— Provided records —
****************

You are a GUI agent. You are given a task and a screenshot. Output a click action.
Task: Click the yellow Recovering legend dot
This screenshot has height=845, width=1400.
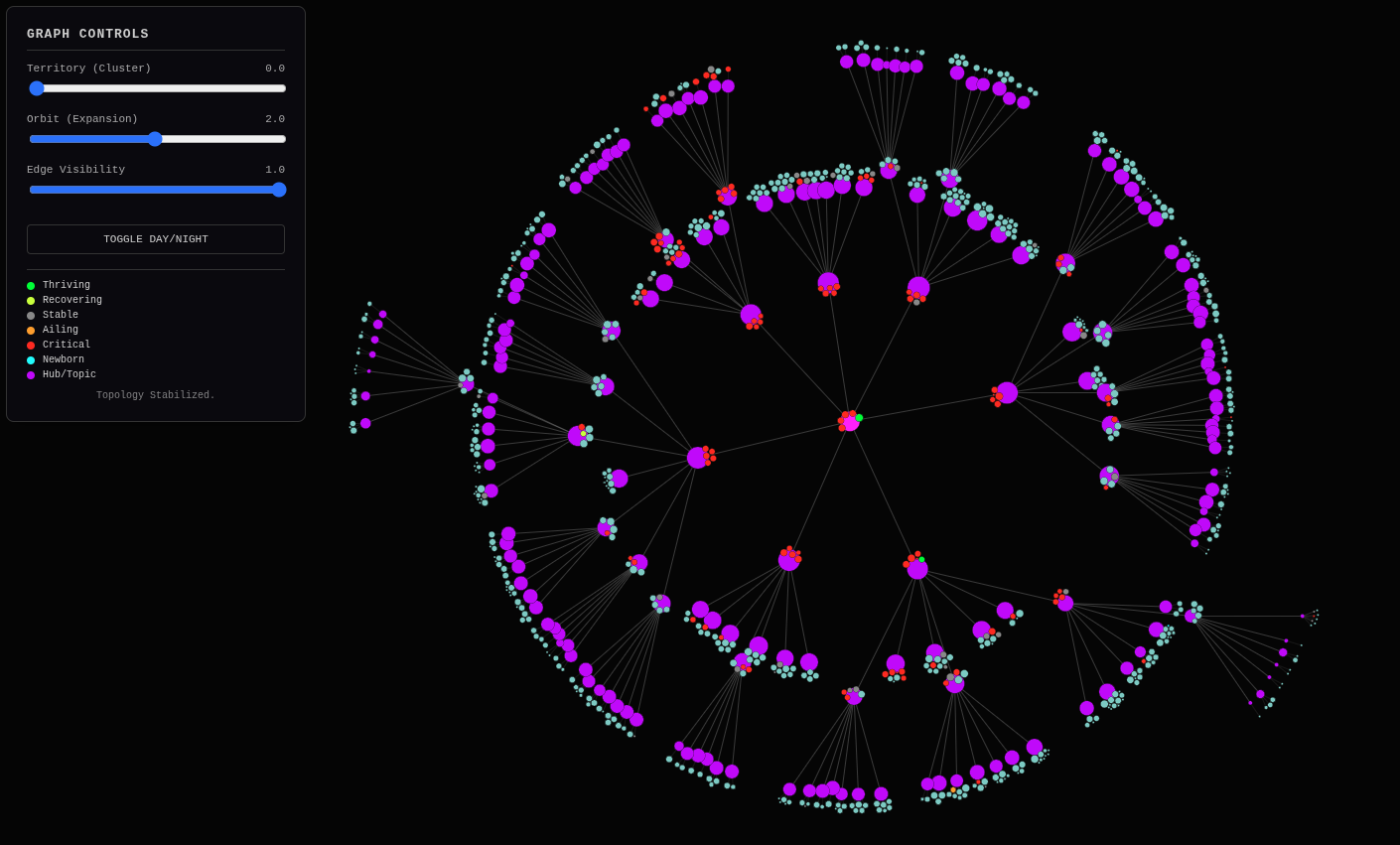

****************

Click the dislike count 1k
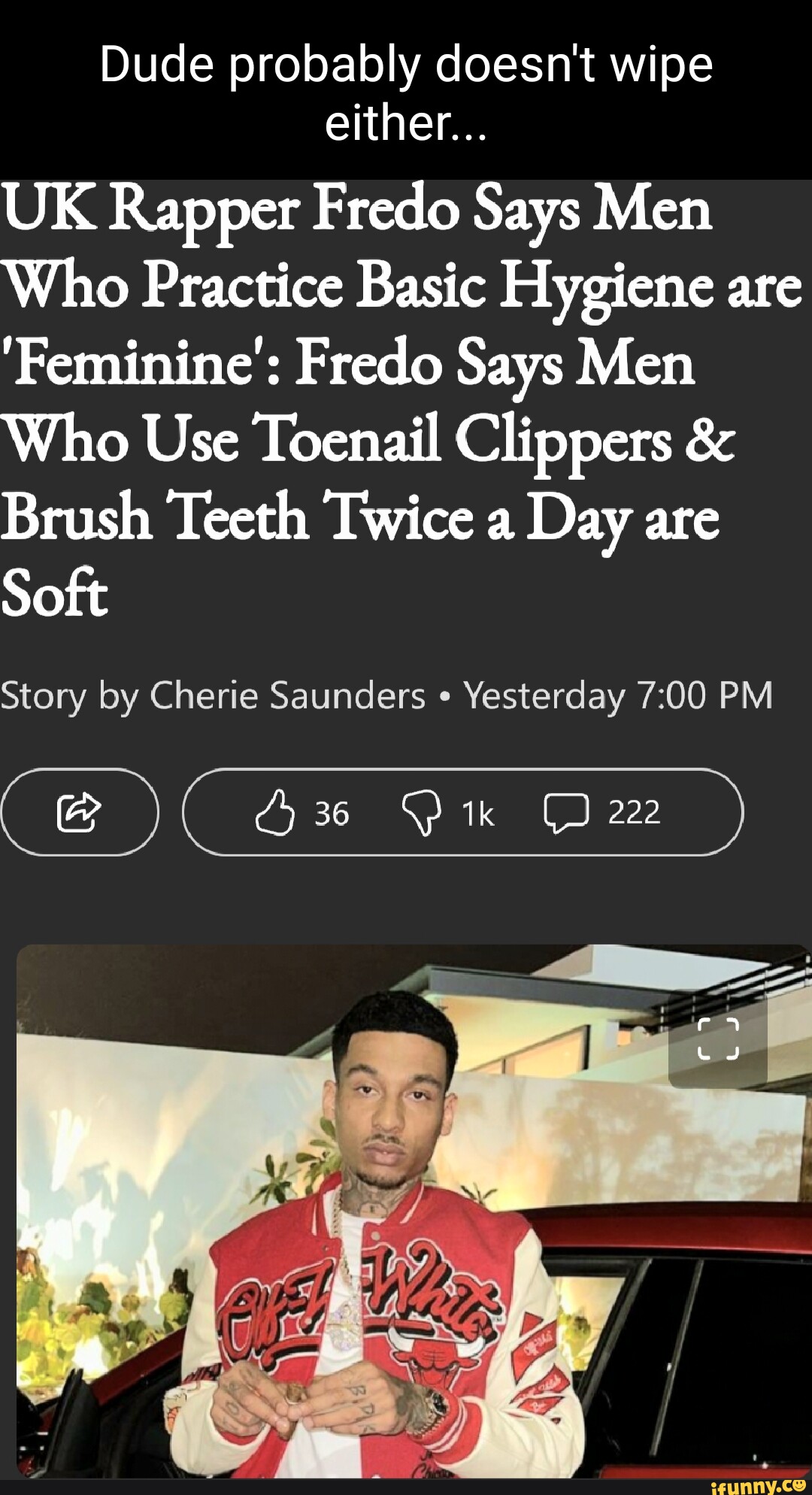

****************

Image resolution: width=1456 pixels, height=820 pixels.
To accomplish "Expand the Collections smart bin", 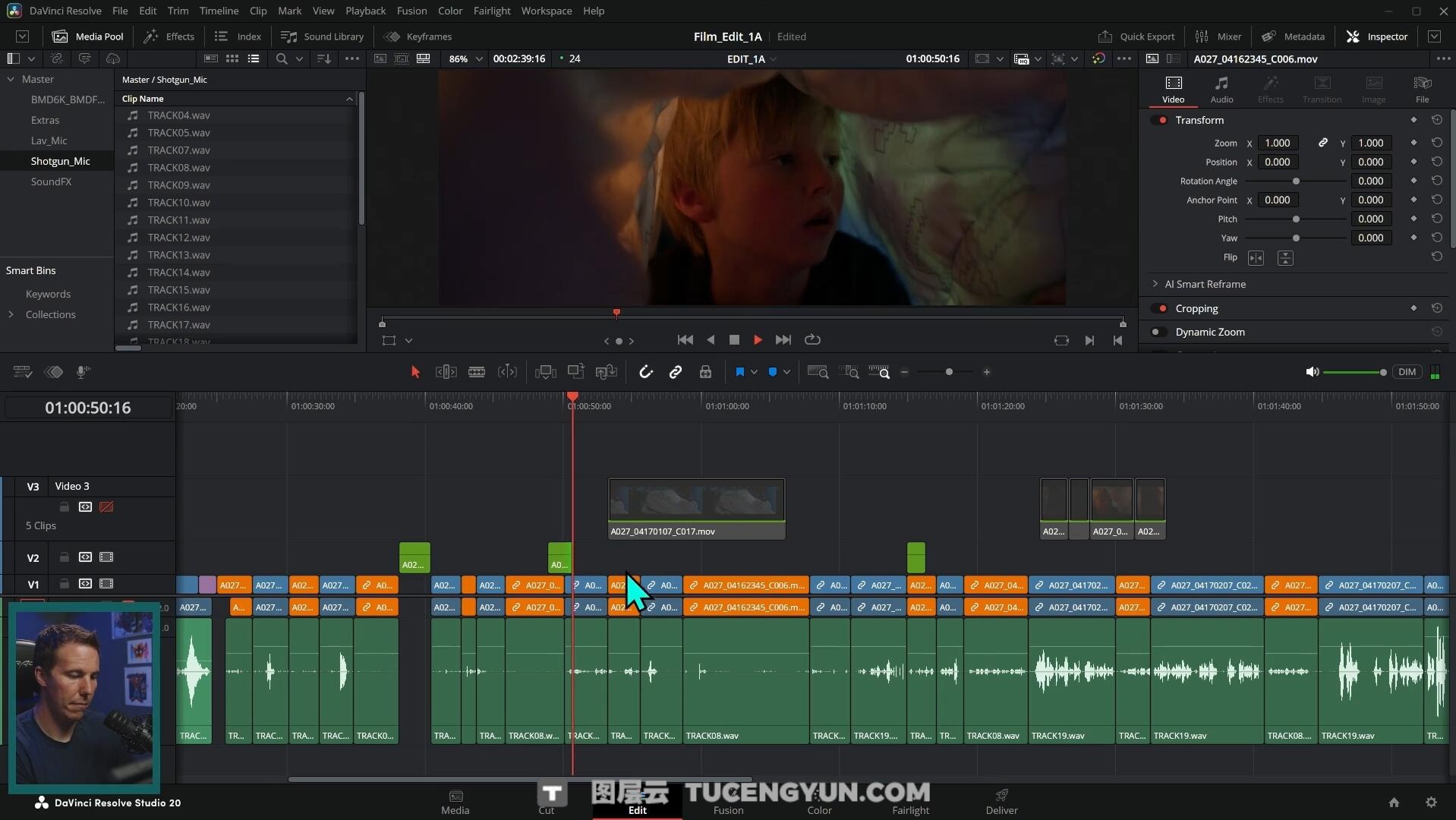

****************

— Activity —
Go through the entries. Report every line that contains the word "screenshot".

— Solution —
You are a GUI agent. You are given a task and a screenshot. Output a click action.
This screenshot has height=845, width=1400.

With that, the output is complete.